##### SELEÇÃO
Crítica Dialética em “O Elefante” de Drummond

O Elefante (Carlos Drummond de Andrade)

Fabrico um elefante
de meus poucos recursos.
Um tanto de madeira
tirado a velhos móveis
talvez lhe dê apoio.
E o encho de algodão,
de paina, de doçura.
A cola vai fixar
suas orelhas pensas.
A tromba se enovela,
é a parte mais feliz
de sua arquitetura.

Mas há também as presas,
dessa matéria pura
que não sei figurar.
Tão alva essa riqueza
a espojar-se nos circos
sem perda ou corrupção.
E há por fim os olhos,
onde se deposita
a parte do elefante
mais fluida e permanente,
alheia a toda fraude.

Eis o meu pobre elefante
pronto para sair
à procura de amigos
num mundo enfastiado
que já não crê em bichos
e duvida das coisas.
Ei-lo, massa imponente
e frágil, que se abana
e move lentamente
a pele costurada
onde há flores de pano
e nuvens, alusões
a um mundo mais poético
onde o amor reagrupa
as formas naturais.
##########
##### MATERIAL
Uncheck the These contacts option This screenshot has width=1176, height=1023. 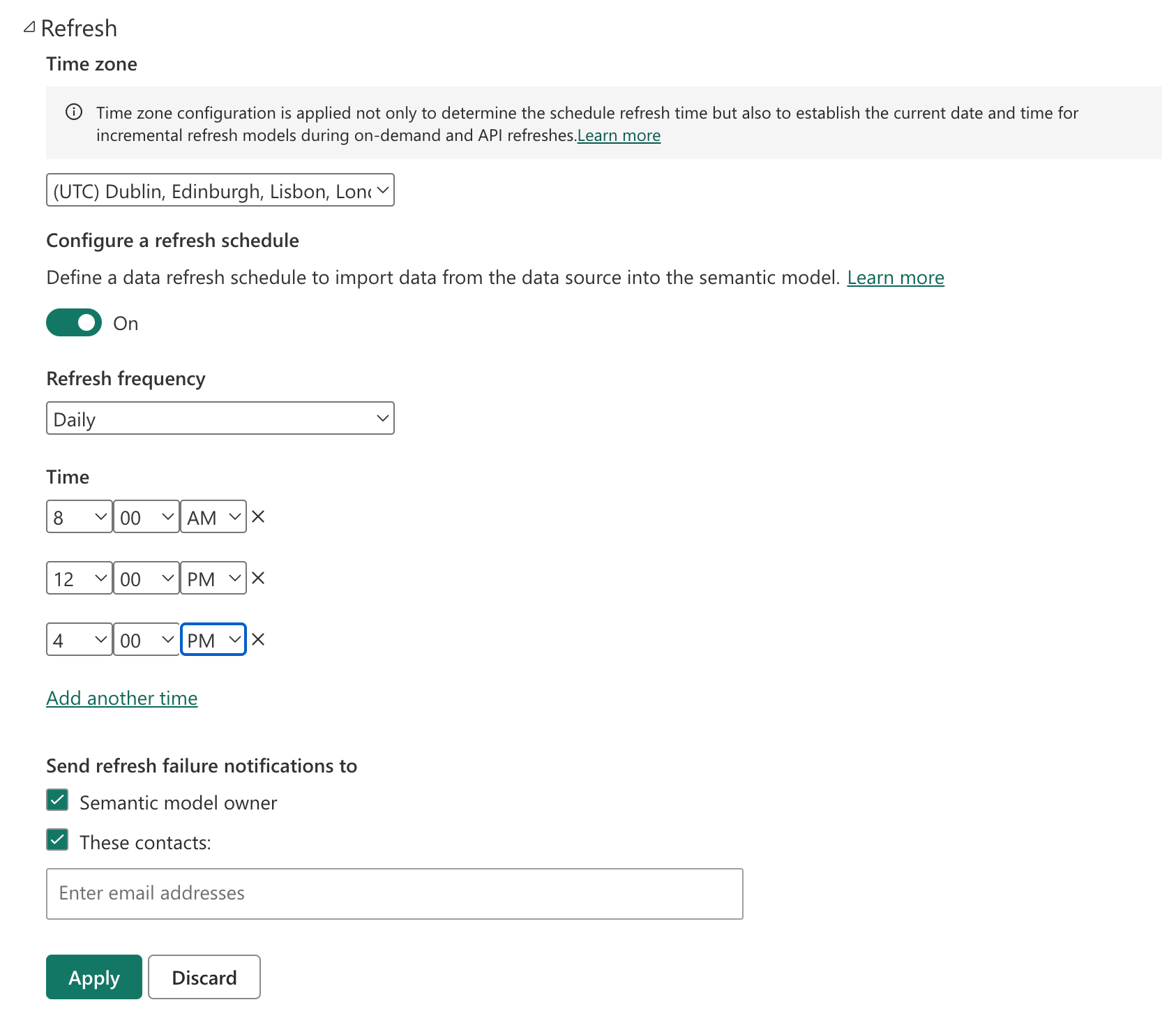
##########
ENUNCIADO
No poema, qual parte do elefante é chamada de a mais feliz de sua arquitetura? A listagem não tem papel nesta tarefa.

RESPOSTA
A tromba.